▶ [Your objective]:
Search through the entries for the word "Center" and copy every line that has it.
▼
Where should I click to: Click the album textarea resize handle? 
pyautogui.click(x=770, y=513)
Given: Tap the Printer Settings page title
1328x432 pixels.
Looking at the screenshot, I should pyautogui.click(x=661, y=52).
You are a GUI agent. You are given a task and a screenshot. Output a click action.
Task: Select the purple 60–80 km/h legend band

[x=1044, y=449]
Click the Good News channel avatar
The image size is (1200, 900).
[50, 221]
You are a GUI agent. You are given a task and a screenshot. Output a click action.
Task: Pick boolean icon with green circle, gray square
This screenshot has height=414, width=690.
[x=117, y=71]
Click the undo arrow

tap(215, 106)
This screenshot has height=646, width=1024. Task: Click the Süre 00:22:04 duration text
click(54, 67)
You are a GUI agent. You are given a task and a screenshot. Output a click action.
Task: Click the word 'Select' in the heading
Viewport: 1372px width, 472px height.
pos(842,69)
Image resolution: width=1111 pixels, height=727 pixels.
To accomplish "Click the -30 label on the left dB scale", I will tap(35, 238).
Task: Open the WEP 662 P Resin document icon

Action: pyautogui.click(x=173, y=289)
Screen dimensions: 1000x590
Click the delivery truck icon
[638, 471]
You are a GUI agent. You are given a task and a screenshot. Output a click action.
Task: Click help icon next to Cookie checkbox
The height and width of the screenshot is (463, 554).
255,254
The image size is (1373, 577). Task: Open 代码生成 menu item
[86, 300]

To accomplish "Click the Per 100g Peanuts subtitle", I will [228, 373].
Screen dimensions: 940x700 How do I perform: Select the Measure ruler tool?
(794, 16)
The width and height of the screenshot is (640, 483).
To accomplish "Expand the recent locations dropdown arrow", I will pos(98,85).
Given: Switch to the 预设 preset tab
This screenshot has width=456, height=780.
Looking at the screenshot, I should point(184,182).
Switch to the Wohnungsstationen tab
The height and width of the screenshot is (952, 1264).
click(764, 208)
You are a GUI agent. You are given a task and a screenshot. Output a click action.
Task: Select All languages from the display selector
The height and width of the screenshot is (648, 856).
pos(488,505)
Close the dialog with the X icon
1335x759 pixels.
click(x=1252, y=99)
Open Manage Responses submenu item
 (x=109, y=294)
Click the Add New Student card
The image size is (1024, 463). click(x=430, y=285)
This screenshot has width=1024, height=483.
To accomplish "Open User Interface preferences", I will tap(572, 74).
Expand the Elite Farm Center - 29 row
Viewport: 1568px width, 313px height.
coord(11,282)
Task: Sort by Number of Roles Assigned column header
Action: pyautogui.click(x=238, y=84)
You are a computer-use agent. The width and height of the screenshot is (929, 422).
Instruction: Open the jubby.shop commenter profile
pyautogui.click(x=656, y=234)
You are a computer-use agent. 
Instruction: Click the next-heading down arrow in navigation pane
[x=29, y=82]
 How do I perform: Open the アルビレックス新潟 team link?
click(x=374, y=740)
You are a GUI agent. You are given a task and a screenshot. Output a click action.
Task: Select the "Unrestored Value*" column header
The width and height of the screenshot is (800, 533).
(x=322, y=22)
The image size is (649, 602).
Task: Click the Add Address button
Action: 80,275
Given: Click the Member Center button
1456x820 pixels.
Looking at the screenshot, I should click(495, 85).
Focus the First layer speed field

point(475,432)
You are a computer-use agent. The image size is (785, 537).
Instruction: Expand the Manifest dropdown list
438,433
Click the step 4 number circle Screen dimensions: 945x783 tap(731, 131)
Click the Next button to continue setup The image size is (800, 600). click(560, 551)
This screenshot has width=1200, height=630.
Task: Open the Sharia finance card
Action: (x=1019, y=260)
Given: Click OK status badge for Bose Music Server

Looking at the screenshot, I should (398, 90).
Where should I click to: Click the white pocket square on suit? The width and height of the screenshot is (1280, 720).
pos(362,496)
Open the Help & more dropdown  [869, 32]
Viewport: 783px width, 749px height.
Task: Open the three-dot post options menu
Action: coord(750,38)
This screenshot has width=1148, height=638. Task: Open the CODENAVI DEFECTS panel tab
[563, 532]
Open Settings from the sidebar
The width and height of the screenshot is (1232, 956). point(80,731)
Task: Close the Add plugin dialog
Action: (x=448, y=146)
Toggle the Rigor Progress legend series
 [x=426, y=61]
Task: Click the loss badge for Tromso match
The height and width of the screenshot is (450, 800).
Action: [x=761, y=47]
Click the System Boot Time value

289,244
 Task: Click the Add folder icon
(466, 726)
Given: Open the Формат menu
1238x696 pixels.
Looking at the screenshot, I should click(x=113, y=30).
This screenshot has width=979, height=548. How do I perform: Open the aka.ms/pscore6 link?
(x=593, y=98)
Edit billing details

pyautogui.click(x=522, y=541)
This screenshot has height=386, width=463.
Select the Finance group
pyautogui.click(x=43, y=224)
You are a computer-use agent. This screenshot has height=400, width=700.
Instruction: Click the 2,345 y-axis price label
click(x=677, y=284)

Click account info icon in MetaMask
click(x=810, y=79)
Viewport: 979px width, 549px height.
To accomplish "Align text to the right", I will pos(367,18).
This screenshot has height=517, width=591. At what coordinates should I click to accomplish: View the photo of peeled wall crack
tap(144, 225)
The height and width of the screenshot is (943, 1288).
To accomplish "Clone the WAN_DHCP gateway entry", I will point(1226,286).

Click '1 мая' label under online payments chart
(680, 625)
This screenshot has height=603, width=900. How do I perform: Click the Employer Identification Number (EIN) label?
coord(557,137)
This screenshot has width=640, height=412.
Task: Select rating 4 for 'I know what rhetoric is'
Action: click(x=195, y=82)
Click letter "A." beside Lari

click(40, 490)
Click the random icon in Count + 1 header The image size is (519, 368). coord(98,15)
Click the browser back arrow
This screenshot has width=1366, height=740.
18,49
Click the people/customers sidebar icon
▲
▶ [Task result]:
Expand the Elite Farm Center - 29 row
Given: Click the Member Center button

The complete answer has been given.